Transcribe every record that appears below, exactly and in full.

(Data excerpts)
======

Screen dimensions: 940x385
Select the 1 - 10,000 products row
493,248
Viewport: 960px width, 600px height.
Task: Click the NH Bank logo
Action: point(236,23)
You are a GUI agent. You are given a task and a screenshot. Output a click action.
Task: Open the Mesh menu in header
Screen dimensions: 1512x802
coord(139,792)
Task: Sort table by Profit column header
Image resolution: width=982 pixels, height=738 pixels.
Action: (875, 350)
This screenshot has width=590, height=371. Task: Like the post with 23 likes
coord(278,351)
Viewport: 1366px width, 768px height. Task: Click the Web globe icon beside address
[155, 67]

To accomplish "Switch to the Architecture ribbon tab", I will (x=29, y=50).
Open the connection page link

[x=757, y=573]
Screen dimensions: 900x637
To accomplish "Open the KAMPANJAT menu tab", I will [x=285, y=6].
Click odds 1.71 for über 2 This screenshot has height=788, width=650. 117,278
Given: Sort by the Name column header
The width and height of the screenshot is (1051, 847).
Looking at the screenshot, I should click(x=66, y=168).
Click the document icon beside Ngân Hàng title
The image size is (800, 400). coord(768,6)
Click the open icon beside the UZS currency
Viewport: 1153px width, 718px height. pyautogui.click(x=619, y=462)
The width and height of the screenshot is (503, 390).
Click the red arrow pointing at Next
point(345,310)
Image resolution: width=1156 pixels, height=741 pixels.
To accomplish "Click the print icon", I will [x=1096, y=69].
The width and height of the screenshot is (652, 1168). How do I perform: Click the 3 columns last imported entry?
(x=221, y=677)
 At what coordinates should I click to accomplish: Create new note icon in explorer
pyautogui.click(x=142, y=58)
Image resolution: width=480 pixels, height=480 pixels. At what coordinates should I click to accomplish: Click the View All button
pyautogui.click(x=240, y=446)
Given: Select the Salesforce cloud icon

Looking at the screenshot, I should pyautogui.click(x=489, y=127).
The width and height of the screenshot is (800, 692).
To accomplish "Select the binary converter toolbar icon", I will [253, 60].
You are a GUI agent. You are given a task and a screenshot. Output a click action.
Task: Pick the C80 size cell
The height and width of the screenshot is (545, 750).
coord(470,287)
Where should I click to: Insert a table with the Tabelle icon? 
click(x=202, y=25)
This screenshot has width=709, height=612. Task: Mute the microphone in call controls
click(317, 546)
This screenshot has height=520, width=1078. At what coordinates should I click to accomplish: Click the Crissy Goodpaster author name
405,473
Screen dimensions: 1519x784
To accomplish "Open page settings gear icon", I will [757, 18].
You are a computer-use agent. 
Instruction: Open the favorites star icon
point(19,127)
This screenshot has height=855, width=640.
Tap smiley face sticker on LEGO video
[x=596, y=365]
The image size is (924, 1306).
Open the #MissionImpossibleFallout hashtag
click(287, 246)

======

EXERCISE RESPONSE:
Screen dimensions: 940x385
Select the 1 - 10,000 products row
493,248
Viewport: 960px width, 600px height.
Task: Click the NH Bank logo
Action: point(236,23)
You are a GUI agent. You are given a task and a screenshot. Output a click action.
Task: Open the Mesh menu in header
Screen dimensions: 1512x802
coord(139,792)
Task: Sort table by Profit column header
Image resolution: width=982 pixels, height=738 pixels.
Action: (875, 350)
This screenshot has width=590, height=371. Task: Like the post with 23 likes
coord(278,351)
Viewport: 1366px width, 768px height. Task: Click the Web globe icon beside address
[155, 67]

To accomplish "Switch to the Architecture ribbon tab", I will (x=29, y=50).
Open the connection page link

[x=757, y=573]
Screen dimensions: 900x637
To accomplish "Open the KAMPANJAT menu tab", I will [x=285, y=6].
Click odds 1.71 for über 2 This screenshot has height=788, width=650. 117,278
Given: Sort by the Name column header
The width and height of the screenshot is (1051, 847).
Looking at the screenshot, I should click(x=66, y=168).
Click the document icon beside Ngân Hàng title
The image size is (800, 400). coord(768,6)
Click the open icon beside the UZS currency
Viewport: 1153px width, 718px height. pyautogui.click(x=619, y=462)
The width and height of the screenshot is (503, 390).
Click the red arrow pointing at Next
point(345,310)
Image resolution: width=1156 pixels, height=741 pixels.
To accomplish "Click the print icon", I will [x=1096, y=69].
The width and height of the screenshot is (652, 1168). How do I perform: Click the 3 columns last imported entry?
(x=221, y=677)
 At what coordinates should I click to accomplish: Create new note icon in explorer
pyautogui.click(x=142, y=58)
Image resolution: width=480 pixels, height=480 pixels. At what coordinates should I click to accomplish: Click the View All button
pyautogui.click(x=240, y=446)
Given: Select the Salesforce cloud icon

Looking at the screenshot, I should pyautogui.click(x=489, y=127).
The width and height of the screenshot is (800, 692).
To accomplish "Select the binary converter toolbar icon", I will [253, 60].
You are a GUI agent. You are given a task and a screenshot. Output a click action.
Task: Pick the C80 size cell
The height and width of the screenshot is (545, 750).
coord(470,287)
Where should I click to: Insert a table with the Tabelle icon? 
click(x=202, y=25)
This screenshot has width=709, height=612. Task: Mute the microphone in call controls
click(317, 546)
This screenshot has height=520, width=1078. At what coordinates should I click to accomplish: Click the Crissy Goodpaster author name
405,473
Screen dimensions: 1519x784
To accomplish "Open page settings gear icon", I will [757, 18].
You are a computer-use agent. 
Instruction: Open the favorites star icon
point(19,127)
This screenshot has height=855, width=640.
Tap smiley face sticker on LEGO video
[x=596, y=365]
The image size is (924, 1306).
Open the #MissionImpossibleFallout hashtag
click(287, 246)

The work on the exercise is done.